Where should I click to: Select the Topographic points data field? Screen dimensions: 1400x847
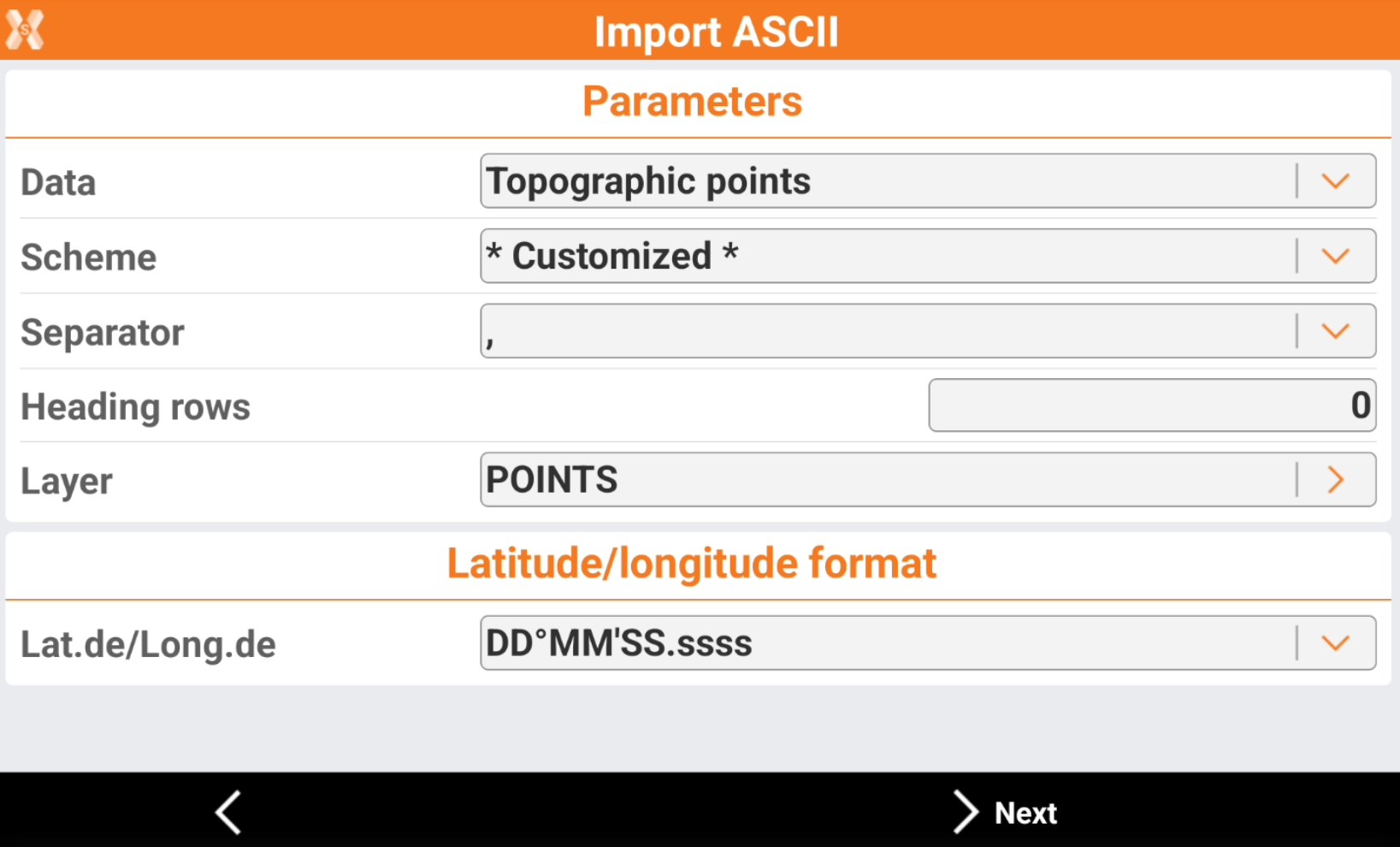click(x=885, y=181)
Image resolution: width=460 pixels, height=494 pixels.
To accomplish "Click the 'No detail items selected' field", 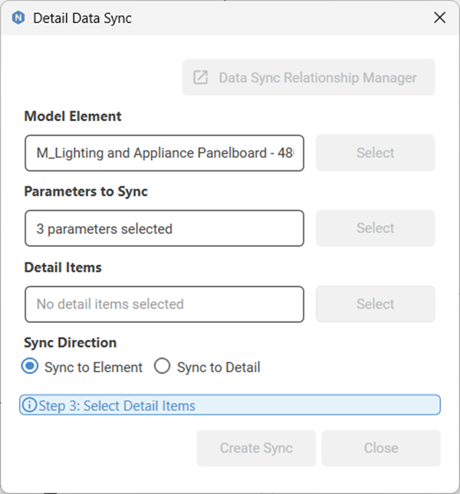I will [x=164, y=304].
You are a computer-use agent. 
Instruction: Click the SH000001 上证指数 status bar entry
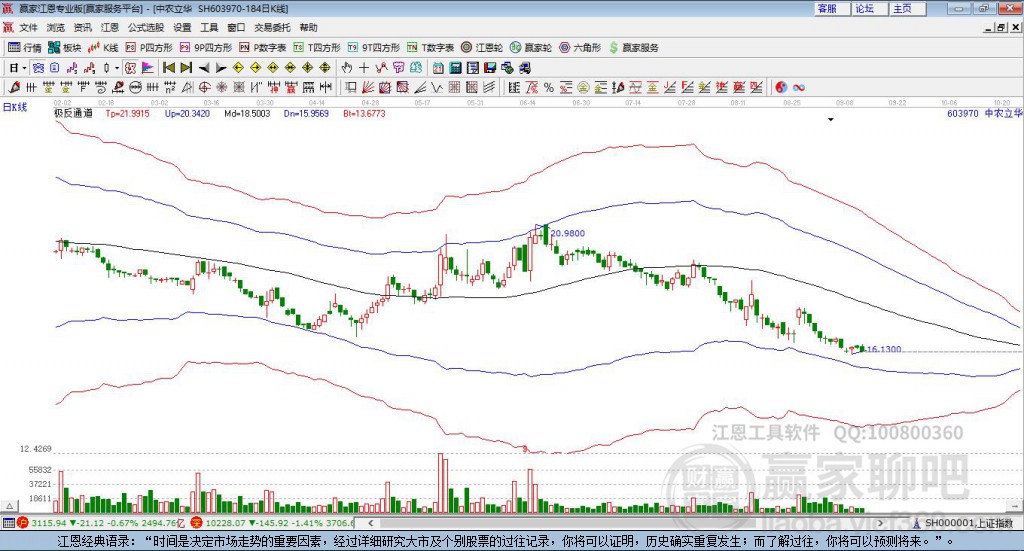point(968,523)
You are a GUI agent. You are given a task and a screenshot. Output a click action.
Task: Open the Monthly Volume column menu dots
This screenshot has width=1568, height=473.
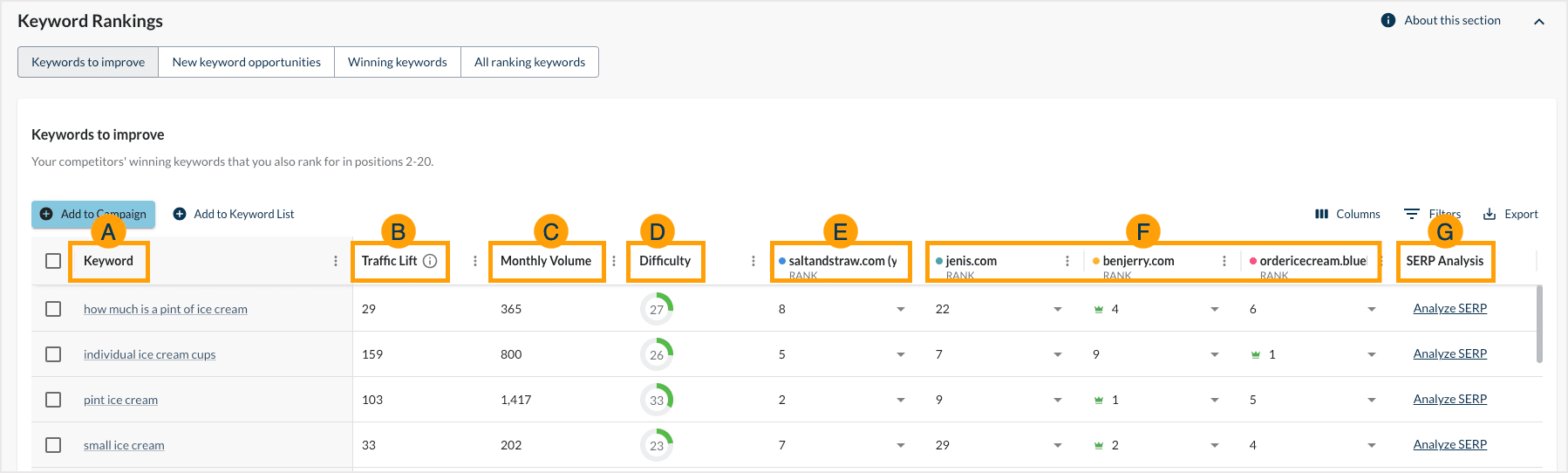[614, 261]
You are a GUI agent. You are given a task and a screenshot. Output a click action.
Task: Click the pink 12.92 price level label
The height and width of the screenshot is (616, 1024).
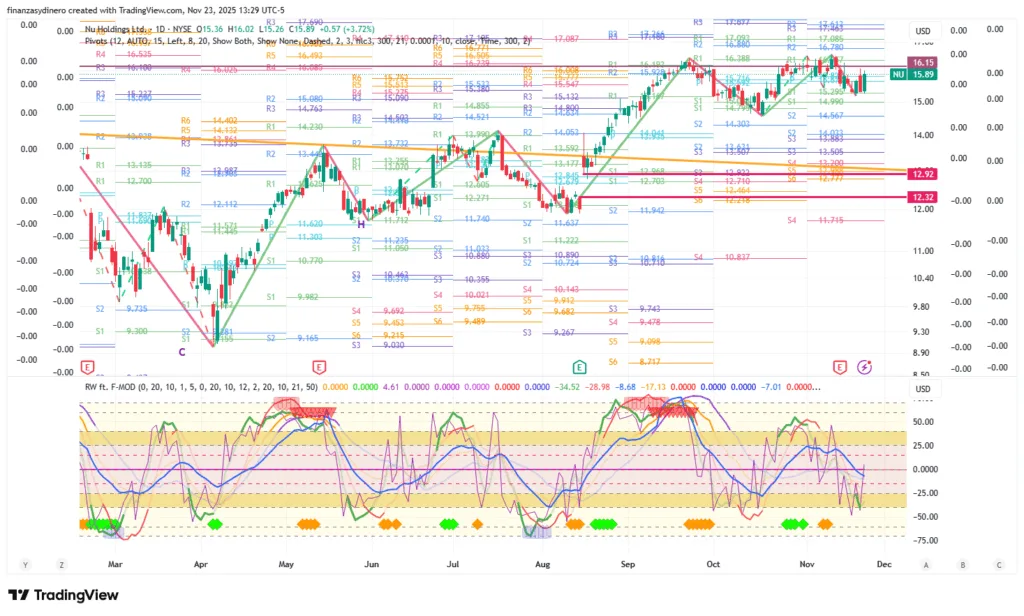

────────────────────────────────────────

▶ The problem: Would you reproduce the lines from the one with "Task: Click the pink 12.92 price level label" through the final line of the data above, exactly and only those, without any pictures?

▶ Finished exercise:
Task: Click the pink 12.92 price level label
The height and width of the screenshot is (616, 1024).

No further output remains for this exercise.